(Excerpts from a dataset)
-.-.-
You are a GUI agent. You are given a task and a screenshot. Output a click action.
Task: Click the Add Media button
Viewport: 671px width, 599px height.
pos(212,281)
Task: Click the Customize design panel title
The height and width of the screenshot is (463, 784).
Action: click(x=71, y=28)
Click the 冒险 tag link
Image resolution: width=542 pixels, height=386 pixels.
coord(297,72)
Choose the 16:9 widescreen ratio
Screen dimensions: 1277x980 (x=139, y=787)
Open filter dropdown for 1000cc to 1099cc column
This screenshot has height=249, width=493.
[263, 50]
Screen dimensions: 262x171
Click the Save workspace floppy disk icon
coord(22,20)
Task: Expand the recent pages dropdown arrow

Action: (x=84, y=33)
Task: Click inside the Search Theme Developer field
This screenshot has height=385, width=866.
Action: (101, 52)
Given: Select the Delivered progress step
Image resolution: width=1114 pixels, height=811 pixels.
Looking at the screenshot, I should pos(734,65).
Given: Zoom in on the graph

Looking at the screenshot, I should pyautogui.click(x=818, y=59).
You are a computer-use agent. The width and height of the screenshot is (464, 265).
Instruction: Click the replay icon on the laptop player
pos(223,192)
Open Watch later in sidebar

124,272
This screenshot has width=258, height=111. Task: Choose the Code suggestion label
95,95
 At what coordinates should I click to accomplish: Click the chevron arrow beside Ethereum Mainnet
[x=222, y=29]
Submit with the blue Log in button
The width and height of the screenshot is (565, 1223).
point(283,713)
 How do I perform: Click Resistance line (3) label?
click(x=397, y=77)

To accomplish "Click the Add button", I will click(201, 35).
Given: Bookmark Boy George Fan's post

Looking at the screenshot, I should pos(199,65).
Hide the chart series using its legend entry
-.-.-
#### Brief:
Repeat the data exactly as it was given above.

#### Result below:
You are a GUI agent. You are given a task and a screenshot. Output a click action.
Task: Click the Add Media button
Viewport: 671px width, 599px height.
pos(212,281)
Task: Click the Customize design panel title
The height and width of the screenshot is (463, 784).
Action: click(x=71, y=28)
Click the 冒险 tag link
Image resolution: width=542 pixels, height=386 pixels.
coord(297,72)
Choose the 16:9 widescreen ratio
Screen dimensions: 1277x980 (x=139, y=787)
Open filter dropdown for 1000cc to 1099cc column
This screenshot has height=249, width=493.
[263, 50]
Screen dimensions: 262x171
Click the Save workspace floppy disk icon
coord(22,20)
Task: Expand the recent pages dropdown arrow

Action: (x=84, y=33)
Task: Click inside the Search Theme Developer field
This screenshot has height=385, width=866.
Action: (101, 52)
Given: Select the Delivered progress step
Image resolution: width=1114 pixels, height=811 pixels.
Looking at the screenshot, I should pos(734,65).
Given: Zoom in on the graph

Looking at the screenshot, I should pyautogui.click(x=818, y=59).
You are a computer-use agent. The width and height of the screenshot is (464, 265).
Instruction: Click the replay icon on the laptop player
pos(223,192)
Open Watch later in sidebar

124,272
This screenshot has width=258, height=111. Task: Choose the Code suggestion label
95,95
 At what coordinates should I click to accomplish: Click the chevron arrow beside Ethereum Mainnet
[x=222, y=29]
Submit with the blue Log in button
The width and height of the screenshot is (565, 1223).
point(283,713)
 How do I perform: Click Resistance line (3) label?
click(x=397, y=77)

To accomplish "Click the Add button", I will click(201, 35).
Given: Bookmark Boy George Fan's post

Looking at the screenshot, I should pos(199,65).
Hide the chart series using its legend entry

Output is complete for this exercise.